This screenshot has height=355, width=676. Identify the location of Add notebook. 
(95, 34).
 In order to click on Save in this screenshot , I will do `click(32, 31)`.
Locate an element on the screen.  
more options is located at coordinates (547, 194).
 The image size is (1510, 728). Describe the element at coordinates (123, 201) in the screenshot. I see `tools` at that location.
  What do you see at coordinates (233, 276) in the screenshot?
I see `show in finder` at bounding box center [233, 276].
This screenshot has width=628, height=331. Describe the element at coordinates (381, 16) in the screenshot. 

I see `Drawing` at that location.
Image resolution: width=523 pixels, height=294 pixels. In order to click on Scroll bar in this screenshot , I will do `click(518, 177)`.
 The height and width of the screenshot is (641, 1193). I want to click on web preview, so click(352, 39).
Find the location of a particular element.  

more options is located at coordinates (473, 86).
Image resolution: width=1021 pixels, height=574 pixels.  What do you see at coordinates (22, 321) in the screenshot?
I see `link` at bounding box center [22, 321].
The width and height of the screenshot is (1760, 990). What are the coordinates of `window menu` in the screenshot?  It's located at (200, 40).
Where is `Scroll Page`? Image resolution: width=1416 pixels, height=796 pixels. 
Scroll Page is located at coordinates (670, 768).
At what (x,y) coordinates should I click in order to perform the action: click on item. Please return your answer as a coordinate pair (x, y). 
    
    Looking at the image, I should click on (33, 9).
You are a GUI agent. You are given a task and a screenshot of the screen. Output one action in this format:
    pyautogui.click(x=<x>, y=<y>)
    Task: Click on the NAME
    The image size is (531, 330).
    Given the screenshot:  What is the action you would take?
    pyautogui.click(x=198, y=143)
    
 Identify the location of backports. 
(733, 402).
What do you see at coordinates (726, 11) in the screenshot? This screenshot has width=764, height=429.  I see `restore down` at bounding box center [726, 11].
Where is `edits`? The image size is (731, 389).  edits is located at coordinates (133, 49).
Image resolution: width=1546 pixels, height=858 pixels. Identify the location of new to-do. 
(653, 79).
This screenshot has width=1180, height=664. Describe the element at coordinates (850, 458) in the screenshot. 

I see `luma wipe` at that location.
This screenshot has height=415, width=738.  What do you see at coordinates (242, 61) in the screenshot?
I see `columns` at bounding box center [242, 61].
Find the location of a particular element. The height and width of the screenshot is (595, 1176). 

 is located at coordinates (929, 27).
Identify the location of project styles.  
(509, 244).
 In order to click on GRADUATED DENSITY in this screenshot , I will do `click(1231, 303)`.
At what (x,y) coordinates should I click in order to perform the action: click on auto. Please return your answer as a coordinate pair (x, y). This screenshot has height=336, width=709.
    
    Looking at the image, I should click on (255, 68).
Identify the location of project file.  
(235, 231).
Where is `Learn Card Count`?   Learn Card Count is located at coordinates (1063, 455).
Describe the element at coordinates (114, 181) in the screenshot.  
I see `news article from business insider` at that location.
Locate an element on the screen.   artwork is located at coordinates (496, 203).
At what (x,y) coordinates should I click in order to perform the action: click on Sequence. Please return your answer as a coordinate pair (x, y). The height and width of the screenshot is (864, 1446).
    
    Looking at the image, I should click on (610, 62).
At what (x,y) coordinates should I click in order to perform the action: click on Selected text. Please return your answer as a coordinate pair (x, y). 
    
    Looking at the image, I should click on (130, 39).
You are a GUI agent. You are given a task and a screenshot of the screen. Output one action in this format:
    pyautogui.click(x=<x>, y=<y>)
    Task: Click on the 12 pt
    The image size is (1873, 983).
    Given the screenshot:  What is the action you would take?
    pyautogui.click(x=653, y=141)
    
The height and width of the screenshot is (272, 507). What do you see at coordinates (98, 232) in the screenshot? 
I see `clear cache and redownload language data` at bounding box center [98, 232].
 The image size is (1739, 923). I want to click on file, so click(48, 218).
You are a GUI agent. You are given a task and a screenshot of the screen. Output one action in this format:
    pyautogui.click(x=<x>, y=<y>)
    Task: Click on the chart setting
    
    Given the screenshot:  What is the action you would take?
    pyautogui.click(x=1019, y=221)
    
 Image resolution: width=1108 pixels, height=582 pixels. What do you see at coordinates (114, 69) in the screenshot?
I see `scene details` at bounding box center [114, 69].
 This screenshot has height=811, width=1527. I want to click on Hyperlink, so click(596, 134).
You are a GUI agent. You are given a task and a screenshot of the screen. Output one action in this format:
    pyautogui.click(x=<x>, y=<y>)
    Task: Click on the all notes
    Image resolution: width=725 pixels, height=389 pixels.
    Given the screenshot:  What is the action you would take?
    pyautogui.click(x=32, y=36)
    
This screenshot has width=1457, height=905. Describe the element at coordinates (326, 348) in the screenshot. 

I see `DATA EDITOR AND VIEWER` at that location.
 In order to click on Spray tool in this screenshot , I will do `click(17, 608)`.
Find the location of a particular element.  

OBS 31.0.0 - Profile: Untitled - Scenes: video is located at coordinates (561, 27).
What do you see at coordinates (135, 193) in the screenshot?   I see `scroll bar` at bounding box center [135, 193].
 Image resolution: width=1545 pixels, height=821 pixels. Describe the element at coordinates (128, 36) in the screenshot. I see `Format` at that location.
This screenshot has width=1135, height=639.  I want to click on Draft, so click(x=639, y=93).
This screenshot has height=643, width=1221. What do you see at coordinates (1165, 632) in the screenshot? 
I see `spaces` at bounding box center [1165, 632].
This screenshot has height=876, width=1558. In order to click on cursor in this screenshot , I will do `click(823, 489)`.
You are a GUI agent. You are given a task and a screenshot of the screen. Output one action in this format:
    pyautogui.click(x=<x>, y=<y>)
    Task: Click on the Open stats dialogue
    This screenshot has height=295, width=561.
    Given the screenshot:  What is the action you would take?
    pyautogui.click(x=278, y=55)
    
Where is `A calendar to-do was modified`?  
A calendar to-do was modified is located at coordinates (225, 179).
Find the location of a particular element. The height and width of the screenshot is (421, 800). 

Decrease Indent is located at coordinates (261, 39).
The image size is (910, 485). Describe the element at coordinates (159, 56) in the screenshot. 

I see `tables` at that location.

----------------------------------------

» **What to work on**: Rewrite all of the lines above, changing "Identify the location of" to "Find the position of" and leaving everything else untouched.

» **Expected answer**:
This screenshot has height=355, width=676. Find the position of Add notebook. 
(95, 34).
 In order to click on Save in this screenshot , I will do `click(32, 31)`.
Locate an element on the screen.  
more options is located at coordinates (547, 194).
 The image size is (1510, 728). Describe the element at coordinates (123, 201) in the screenshot. I see `tools` at that location.
  What do you see at coordinates (233, 276) in the screenshot?
I see `show in finder` at bounding box center [233, 276].
This screenshot has width=628, height=331. Describe the element at coordinates (381, 16) in the screenshot. 

I see `Drawing` at that location.
Image resolution: width=523 pixels, height=294 pixels. In order to click on Scroll bar in this screenshot , I will do `click(518, 177)`.
 The height and width of the screenshot is (641, 1193). I want to click on web preview, so click(352, 39).
Find the location of a particular element.  

more options is located at coordinates (473, 86).
Image resolution: width=1021 pixels, height=574 pixels.  What do you see at coordinates (22, 321) in the screenshot?
I see `link` at bounding box center [22, 321].
The width and height of the screenshot is (1760, 990). What are the coordinates of `window menu` in the screenshot?  It's located at (200, 40).
Where is `Scroll Page`? Image resolution: width=1416 pixels, height=796 pixels. 
Scroll Page is located at coordinates (670, 768).
At what (x,y) coordinates should I click in order to perform the action: click on item. Please return your answer as a coordinate pair (x, y). 
    
    Looking at the image, I should click on (33, 9).
You are a GUI agent. You are given a task and a screenshot of the screen. Output one action in this format:
    pyautogui.click(x=<x>, y=<y>)
    Task: Click on the NAME
    The image size is (531, 330).
    Given the screenshot:  What is the action you would take?
    pyautogui.click(x=198, y=143)
    
 Find the position of backports. 
(733, 402).
What do you see at coordinates (726, 11) in the screenshot? This screenshot has width=764, height=429.  I see `restore down` at bounding box center [726, 11].
Where is `edits`? The image size is (731, 389).  edits is located at coordinates (133, 49).
Image resolution: width=1546 pixels, height=858 pixels. Find the position of new to-do. 
(653, 79).
This screenshot has width=1180, height=664. Describe the element at coordinates (850, 458) in the screenshot. 

I see `luma wipe` at that location.
This screenshot has height=415, width=738.  What do you see at coordinates (242, 61) in the screenshot?
I see `columns` at bounding box center [242, 61].
Find the location of a particular element. The height and width of the screenshot is (595, 1176). 

 is located at coordinates (929, 27).
Find the position of project styles.  
(509, 244).
 In order to click on GRADUATED DENSITY in this screenshot , I will do `click(1231, 303)`.
At what (x,y) coordinates should I click in order to perform the action: click on auto. Please return your answer as a coordinate pair (x, y). This screenshot has height=336, width=709.
    
    Looking at the image, I should click on (255, 68).
Find the position of project file.  
(235, 231).
Where is `Learn Card Count`?   Learn Card Count is located at coordinates (1063, 455).
Describe the element at coordinates (114, 181) in the screenshot.  
I see `news article from business insider` at that location.
Locate an element on the screen.   artwork is located at coordinates (496, 203).
At what (x,y) coordinates should I click in order to perform the action: click on Sequence. Please return your answer as a coordinate pair (x, y). The height and width of the screenshot is (864, 1446).
    
    Looking at the image, I should click on (610, 62).
At what (x,y) coordinates should I click in order to perform the action: click on Selected text. Please return your answer as a coordinate pair (x, y). 
    
    Looking at the image, I should click on (130, 39).
You are a GUI agent. You are given a task and a screenshot of the screen. Output one action in this format:
    pyautogui.click(x=<x>, y=<y>)
    Task: Click on the 12 pt
    The image size is (1873, 983).
    Given the screenshot:  What is the action you would take?
    pyautogui.click(x=653, y=141)
    
The height and width of the screenshot is (272, 507). What do you see at coordinates (98, 232) in the screenshot? 
I see `clear cache and redownload language data` at bounding box center [98, 232].
 The image size is (1739, 923). I want to click on file, so click(48, 218).
You are a GUI agent. You are given a task and a screenshot of the screen. Output one action in this format:
    pyautogui.click(x=<x>, y=<y>)
    Task: Click on the chart setting
    
    Given the screenshot:  What is the action you would take?
    pyautogui.click(x=1019, y=221)
    
 Image resolution: width=1108 pixels, height=582 pixels. What do you see at coordinates (114, 69) in the screenshot?
I see `scene details` at bounding box center [114, 69].
 This screenshot has height=811, width=1527. I want to click on Hyperlink, so click(596, 134).
You are a GUI agent. You are given a task and a screenshot of the screen. Output one action in this format:
    pyautogui.click(x=<x>, y=<y>)
    Task: Click on the all notes
    Image resolution: width=725 pixels, height=389 pixels.
    Given the screenshot:  What is the action you would take?
    pyautogui.click(x=32, y=36)
    
This screenshot has width=1457, height=905. Describe the element at coordinates (326, 348) in the screenshot. 

I see `DATA EDITOR AND VIEWER` at that location.
 In order to click on Spray tool in this screenshot , I will do `click(17, 608)`.
Find the location of a particular element.  

OBS 31.0.0 - Profile: Untitled - Scenes: video is located at coordinates (561, 27).
What do you see at coordinates (135, 193) in the screenshot?   I see `scroll bar` at bounding box center [135, 193].
 Image resolution: width=1545 pixels, height=821 pixels. Describe the element at coordinates (128, 36) in the screenshot. I see `Format` at that location.
This screenshot has width=1135, height=639.  I want to click on Draft, so click(x=639, y=93).
This screenshot has height=643, width=1221. What do you see at coordinates (1165, 632) in the screenshot? 
I see `spaces` at bounding box center [1165, 632].
This screenshot has height=876, width=1558. In order to click on cursor in this screenshot , I will do `click(823, 489)`.
You are a GUI agent. You are given a task and a screenshot of the screen. Output one action in this format:
    pyautogui.click(x=<x>, y=<y>)
    Task: Click on the Open stats dialogue
    This screenshot has height=295, width=561.
    Given the screenshot:  What is the action you would take?
    pyautogui.click(x=278, y=55)
    
Where is `A calendar to-do was modified`?  
A calendar to-do was modified is located at coordinates (225, 179).
Find the location of a particular element. The height and width of the screenshot is (421, 800). 

Decrease Indent is located at coordinates (261, 39).
The image size is (910, 485). Describe the element at coordinates (159, 56) in the screenshot. 

I see `tables` at that location.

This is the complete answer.